__Your objective__
Below are records; how many of their lines contain "screenshot"? Reply with the number and no other words.

__Listed records__
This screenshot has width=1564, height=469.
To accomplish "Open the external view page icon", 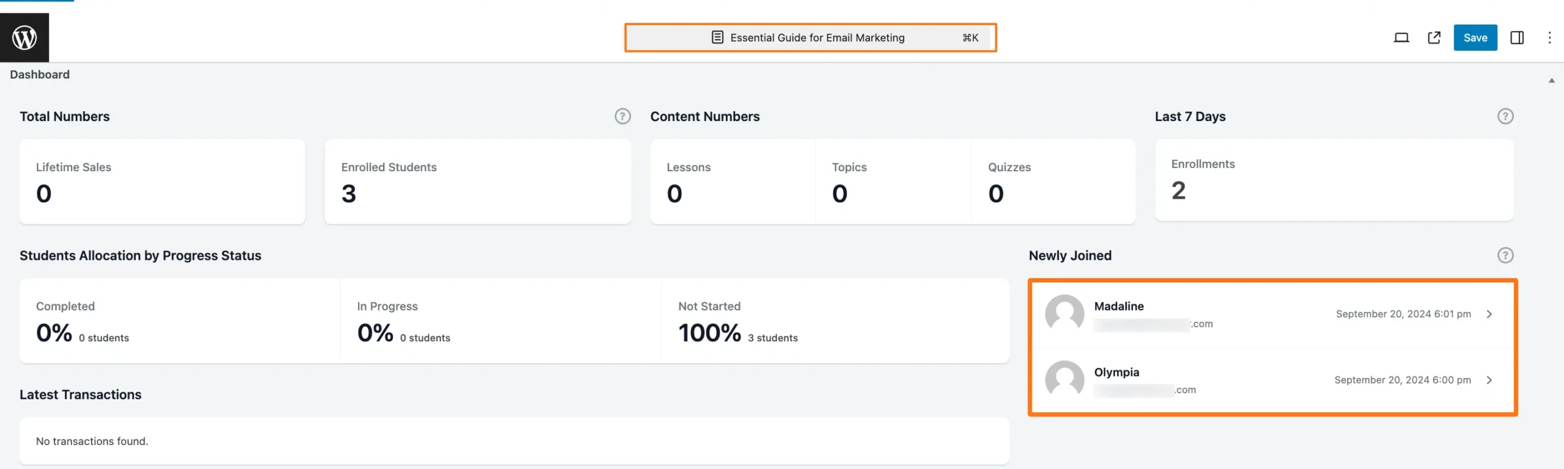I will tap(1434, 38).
---
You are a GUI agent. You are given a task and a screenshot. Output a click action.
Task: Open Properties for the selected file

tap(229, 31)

__Answer to this problem__
2